╭─ GIVEN RECORDS

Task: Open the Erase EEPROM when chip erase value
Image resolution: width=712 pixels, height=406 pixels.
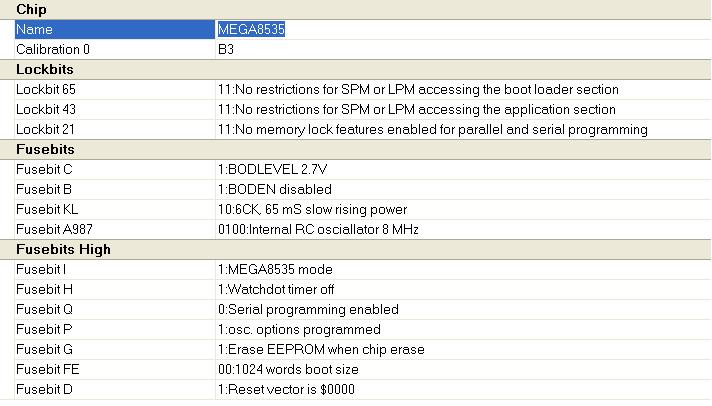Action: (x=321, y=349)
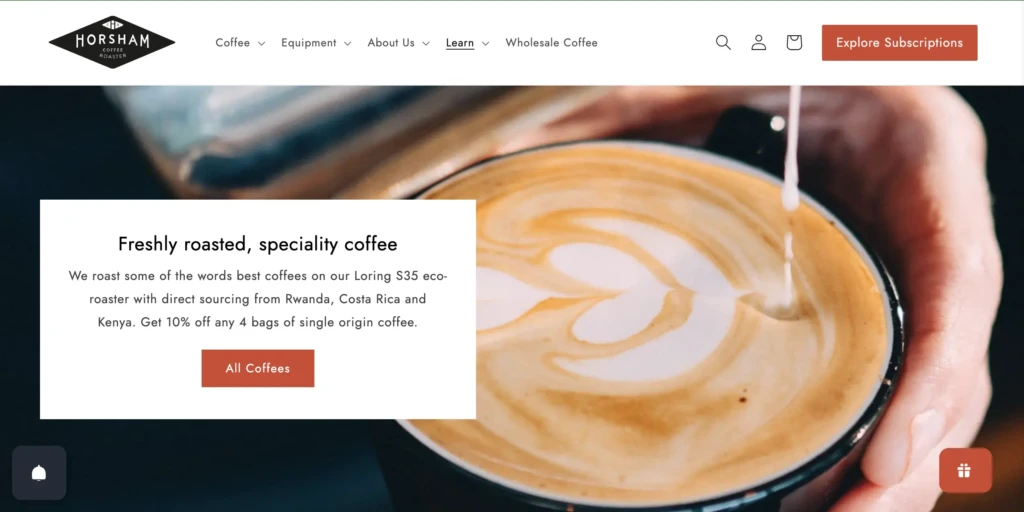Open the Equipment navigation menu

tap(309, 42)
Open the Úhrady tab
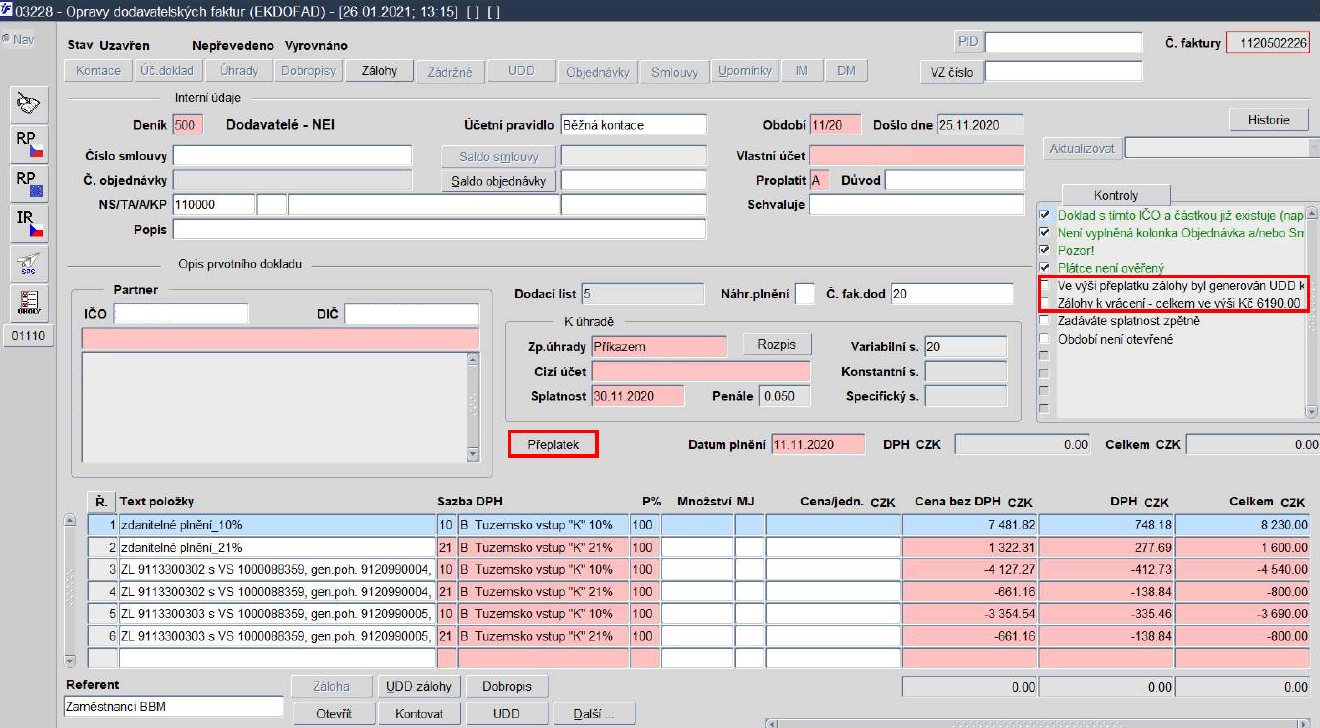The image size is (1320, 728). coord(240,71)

╰─

WHAT TO PRODUCE: Pull every line of text from the records above word for word, leaving out the pictures.

RESPONSE:
Task: Open the Erase EEPROM when chip erase value
Image resolution: width=712 pixels, height=406 pixels.
Action: (x=321, y=349)
Open the Equipment navigation menu

tap(309, 42)
Open the Úhrady tab
The image size is (1320, 728). coord(240,71)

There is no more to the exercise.